4.2 Cost management and GPU constraints

  • GPUs are expensive and often limited; naive one‑model‑per‑GPU hosting is inefficient.

  • Patterns for cost control:

    • Multi‑model endpoints to share hardware across models.

    • Autoscaling based on real traffic patterns and off‑peak scheduling for batch jobs.

    • Hybrid approach: offload spiky or experimental workloads to Bedrock while keeping steady traffic on self‑hosted endpoints.

4.3 Context length, token limits, and memory

  • Longer context windows increase memory footprint and compute cost per request.

  • Design considerations:

    • Enforce maximum tokens for prompt and completion, with truncation or summarization of long inputs.​

    • Use retrieval‑augmented generation (RAG) to keep prompts small while grounding responses in enterprise data.

4.4 Reliability, safety, and governance

  • Risks: hallucinations, sensitive data leakage, toxic or non‑compliant content.

  • Controls:

    • Guardrails and content filters (e.g., Bedrock Guardrails, custom moderation services).

    • Human‑in‑the‑loop review for high‑risk actions.​

    • Centralized logging and auditing via CloudWatch, X‑Ray, and CloudTrail.


5. Optimized patterns by use case

5.1 Public chat/assistant (low latency, spiky)

  • Requirements: low latency, global access, unpredictable traffic.

  • Suggested pattern:

    • Bedrock model with streaming responses.​

    • API Gateway + Lambda front‑end or direct from web/mobile.​

    • Strong rate limiting and token caps to manage cost.​

5.2 Internal enterprise RAG application

  • Requirements: private data, compliance, observability, and explainability.

  • Suggested pattern:

    • Mid‑sized open‑source model on SageMaker real‑time endpoint plus RAG pipeline over enterprise index.
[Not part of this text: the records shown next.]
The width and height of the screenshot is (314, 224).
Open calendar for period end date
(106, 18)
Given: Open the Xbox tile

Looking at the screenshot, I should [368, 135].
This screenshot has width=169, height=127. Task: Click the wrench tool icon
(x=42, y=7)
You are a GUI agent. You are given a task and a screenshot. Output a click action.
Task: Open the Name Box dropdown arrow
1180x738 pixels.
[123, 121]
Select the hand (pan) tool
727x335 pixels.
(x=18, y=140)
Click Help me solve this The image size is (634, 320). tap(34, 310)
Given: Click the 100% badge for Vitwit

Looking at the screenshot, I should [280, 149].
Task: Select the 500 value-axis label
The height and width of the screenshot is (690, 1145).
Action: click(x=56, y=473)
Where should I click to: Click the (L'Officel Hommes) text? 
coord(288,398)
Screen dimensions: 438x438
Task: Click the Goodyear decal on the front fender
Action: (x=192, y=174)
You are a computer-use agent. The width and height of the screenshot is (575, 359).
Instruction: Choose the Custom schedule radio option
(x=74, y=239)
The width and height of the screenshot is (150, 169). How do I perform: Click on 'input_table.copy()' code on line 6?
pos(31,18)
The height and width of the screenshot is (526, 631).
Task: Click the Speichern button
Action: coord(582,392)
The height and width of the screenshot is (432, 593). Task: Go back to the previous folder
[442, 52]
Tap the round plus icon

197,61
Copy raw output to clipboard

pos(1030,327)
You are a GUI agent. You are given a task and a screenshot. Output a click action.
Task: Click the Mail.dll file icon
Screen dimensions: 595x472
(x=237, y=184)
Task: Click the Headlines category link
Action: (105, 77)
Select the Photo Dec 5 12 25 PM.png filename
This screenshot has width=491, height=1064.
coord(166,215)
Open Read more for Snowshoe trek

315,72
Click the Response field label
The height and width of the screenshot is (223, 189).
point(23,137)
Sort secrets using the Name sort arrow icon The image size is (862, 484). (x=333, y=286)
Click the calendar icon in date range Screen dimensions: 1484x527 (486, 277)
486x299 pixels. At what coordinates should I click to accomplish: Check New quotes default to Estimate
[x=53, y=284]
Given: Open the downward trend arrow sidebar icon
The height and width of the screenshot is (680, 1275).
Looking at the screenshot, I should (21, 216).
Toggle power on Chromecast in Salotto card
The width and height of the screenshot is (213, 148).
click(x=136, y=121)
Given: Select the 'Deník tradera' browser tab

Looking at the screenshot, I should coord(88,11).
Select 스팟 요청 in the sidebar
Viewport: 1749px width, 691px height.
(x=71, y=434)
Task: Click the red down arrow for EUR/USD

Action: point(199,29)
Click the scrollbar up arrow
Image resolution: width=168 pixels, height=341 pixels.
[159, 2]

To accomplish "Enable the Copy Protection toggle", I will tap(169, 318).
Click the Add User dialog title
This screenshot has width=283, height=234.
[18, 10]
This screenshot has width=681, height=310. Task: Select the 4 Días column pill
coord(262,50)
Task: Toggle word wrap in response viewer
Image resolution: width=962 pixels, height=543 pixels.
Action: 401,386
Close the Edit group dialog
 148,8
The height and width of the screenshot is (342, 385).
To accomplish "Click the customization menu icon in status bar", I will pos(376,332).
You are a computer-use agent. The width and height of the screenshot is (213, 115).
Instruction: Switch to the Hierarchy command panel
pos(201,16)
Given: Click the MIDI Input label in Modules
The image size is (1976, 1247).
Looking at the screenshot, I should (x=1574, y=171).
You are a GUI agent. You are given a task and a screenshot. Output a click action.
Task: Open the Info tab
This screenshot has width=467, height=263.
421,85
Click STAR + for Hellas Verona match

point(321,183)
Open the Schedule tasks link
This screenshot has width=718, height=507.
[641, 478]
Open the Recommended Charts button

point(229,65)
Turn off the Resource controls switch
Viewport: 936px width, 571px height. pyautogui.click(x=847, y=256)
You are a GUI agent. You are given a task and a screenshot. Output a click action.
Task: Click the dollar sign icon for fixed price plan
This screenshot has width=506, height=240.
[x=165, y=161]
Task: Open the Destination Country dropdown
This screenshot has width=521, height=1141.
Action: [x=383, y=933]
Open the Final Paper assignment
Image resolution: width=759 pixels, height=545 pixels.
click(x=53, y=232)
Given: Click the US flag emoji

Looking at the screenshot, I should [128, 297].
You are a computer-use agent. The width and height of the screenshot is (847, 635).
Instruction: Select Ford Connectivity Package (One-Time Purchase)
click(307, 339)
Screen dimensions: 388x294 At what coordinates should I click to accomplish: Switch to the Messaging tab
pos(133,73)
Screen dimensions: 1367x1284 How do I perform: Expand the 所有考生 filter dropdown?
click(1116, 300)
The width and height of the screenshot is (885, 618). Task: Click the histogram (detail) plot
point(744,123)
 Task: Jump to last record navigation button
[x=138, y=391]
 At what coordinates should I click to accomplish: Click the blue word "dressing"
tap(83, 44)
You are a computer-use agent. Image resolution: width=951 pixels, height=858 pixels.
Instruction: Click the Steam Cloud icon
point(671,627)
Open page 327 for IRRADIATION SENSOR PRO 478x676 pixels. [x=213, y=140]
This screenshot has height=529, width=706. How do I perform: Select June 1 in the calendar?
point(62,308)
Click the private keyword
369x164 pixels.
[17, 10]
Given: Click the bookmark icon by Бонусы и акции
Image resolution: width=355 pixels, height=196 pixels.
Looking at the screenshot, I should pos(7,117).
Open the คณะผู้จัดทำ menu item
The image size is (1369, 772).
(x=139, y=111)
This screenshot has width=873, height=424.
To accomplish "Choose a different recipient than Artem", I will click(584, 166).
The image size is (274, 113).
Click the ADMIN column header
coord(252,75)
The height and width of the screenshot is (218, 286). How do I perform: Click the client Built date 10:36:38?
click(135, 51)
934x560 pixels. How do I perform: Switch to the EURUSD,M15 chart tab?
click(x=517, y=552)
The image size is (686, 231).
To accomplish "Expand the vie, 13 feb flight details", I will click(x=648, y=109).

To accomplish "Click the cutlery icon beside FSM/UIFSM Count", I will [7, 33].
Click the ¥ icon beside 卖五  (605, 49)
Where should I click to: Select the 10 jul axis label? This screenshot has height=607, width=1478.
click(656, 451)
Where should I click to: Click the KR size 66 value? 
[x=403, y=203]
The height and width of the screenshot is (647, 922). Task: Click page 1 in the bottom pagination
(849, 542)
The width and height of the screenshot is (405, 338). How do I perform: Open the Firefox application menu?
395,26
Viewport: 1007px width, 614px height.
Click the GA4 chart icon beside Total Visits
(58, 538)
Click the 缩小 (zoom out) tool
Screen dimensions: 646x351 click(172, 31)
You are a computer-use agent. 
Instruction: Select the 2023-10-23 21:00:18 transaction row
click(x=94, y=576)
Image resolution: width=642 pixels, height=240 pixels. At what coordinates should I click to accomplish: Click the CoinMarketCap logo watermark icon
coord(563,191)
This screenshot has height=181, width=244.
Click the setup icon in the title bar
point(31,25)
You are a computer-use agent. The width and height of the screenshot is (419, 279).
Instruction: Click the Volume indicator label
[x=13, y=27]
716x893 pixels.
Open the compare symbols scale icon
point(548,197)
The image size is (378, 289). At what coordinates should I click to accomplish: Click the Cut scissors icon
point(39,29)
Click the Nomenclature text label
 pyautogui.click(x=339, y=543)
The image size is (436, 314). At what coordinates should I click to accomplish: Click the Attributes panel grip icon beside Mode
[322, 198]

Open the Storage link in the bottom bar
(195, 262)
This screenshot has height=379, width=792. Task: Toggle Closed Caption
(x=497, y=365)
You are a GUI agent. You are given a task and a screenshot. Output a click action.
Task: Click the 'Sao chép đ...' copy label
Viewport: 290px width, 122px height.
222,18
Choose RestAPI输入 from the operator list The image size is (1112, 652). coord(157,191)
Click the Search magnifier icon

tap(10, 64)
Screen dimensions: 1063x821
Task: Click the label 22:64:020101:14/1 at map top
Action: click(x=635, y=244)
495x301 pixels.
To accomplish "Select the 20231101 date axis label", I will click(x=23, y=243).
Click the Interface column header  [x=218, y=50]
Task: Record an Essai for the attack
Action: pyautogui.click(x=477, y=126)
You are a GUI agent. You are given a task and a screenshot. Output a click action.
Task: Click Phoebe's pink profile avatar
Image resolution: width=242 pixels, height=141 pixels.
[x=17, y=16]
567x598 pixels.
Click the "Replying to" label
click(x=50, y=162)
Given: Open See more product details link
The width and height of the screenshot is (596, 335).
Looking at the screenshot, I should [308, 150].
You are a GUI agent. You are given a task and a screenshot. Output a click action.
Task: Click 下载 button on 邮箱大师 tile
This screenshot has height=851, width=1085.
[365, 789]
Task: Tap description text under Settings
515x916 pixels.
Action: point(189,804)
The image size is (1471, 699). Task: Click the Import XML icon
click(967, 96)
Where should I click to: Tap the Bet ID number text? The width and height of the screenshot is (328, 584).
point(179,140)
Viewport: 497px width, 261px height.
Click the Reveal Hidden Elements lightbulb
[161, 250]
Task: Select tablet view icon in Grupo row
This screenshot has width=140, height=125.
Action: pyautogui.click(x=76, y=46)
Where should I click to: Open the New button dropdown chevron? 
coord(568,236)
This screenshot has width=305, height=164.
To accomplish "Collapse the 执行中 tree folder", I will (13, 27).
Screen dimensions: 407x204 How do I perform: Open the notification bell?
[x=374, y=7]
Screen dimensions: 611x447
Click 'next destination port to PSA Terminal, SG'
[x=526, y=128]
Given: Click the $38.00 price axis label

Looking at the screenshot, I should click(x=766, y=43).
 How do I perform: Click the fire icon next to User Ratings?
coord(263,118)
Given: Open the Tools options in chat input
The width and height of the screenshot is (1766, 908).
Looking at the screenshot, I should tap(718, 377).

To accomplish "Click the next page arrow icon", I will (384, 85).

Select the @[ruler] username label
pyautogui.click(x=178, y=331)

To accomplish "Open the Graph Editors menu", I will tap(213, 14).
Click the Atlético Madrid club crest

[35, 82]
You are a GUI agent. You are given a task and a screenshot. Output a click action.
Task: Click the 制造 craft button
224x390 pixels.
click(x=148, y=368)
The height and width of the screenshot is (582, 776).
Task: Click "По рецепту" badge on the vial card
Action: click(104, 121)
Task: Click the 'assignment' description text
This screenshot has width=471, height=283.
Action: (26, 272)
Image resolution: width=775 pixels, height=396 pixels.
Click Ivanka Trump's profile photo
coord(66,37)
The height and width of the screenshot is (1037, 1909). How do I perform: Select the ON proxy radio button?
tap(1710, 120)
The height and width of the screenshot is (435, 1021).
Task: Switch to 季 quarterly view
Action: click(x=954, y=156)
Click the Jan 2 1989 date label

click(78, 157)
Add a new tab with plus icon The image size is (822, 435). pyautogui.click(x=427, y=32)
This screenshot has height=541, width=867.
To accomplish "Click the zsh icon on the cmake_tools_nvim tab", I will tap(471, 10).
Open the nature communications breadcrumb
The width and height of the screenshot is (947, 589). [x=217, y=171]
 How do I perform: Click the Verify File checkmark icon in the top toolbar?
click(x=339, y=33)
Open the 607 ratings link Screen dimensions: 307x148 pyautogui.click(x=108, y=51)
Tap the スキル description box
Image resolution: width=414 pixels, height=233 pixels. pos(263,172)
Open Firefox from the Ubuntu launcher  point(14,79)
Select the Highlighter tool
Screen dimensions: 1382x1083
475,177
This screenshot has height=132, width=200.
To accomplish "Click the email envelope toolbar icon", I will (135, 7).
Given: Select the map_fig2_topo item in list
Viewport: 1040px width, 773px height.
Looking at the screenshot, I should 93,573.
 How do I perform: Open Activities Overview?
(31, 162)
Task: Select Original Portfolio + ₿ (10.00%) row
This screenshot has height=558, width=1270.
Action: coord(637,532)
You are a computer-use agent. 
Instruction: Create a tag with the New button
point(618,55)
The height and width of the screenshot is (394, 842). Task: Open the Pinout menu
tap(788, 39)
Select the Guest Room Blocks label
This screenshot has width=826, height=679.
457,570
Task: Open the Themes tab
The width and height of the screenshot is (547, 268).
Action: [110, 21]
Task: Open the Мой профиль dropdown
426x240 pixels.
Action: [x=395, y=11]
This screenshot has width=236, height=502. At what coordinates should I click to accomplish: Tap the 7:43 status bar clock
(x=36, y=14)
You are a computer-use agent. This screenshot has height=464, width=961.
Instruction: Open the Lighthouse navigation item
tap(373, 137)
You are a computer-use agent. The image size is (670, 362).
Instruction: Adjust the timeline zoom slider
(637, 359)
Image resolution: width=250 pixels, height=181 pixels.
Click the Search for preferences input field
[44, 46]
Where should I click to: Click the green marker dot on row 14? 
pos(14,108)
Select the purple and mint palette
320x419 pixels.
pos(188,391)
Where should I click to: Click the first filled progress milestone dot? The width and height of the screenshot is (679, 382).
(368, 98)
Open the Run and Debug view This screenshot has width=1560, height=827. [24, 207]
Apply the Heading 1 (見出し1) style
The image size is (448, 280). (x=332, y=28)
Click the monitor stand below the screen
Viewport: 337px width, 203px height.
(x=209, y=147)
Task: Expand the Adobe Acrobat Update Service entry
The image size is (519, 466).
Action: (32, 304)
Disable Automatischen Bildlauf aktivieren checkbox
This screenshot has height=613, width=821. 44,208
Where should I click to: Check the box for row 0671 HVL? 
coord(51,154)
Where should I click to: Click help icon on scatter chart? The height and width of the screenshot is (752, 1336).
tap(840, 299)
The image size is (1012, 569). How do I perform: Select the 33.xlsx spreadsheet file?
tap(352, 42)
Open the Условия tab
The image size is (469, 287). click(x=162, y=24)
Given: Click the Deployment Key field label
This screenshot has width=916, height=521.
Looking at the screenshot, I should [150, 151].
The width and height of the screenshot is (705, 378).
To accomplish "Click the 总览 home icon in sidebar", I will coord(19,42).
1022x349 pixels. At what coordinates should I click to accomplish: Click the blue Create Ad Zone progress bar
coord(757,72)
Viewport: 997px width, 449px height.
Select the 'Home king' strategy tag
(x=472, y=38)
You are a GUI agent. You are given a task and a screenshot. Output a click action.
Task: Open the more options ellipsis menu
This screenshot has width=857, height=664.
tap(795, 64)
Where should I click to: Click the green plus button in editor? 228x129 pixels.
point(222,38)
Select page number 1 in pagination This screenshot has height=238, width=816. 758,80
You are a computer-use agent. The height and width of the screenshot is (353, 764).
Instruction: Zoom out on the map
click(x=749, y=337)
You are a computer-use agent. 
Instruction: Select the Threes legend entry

    • CI/CD with SageMaker Pipelines and Model Registry for controlled rollouts.

    • Use VPC‑only access, CloudWatch metrics, and model monitoring.

5.3 High‑volume content generation (batch/async)

  • Requirements: high throughput, cost‑efficiency, less strict latency.

  • Suggested pattern:

    • SageMaker batch transform or async inference, or containerized jobs on ECS/EKS.

    • Spot instances or off‑peak scheduling to reduce GPU cost.​

    • Distilled or pruned models when acceptable for quality.

5.4 Edge or hybrid deployments

  • Requirements: data locality, low round‑trip latency, partial offline capabilities.​

  • Suggested pattern:

    • Smaller models deployed in containers on Outposts, Local Zones, or on‑prem Kubernetes.

    • Central control plane in AWS (Bedrock/SageMaker) for heavier tasks and centralized governance.


6. Design checklist (exam‑oriented)

  • Clarify workload: online vs batch, target latency, TPS, burst patterns.

  • Choose service:

    • Bedrock for managed FMs and minimal operations.​

    • SageMaker for fine‑grained control, custom code, and MLOps.

    • ECS/EKS for fully custom stacks or hybrid/edge constraints.

  • Address LLM‑specific concerns:

    • Model size, context length, token limits, safety controls, and monitoring.
  • Plan lifecycle:

    • Experiment → staging → production via CDK/CloudFormation, CodePipeline, and SageMaker Pipelines.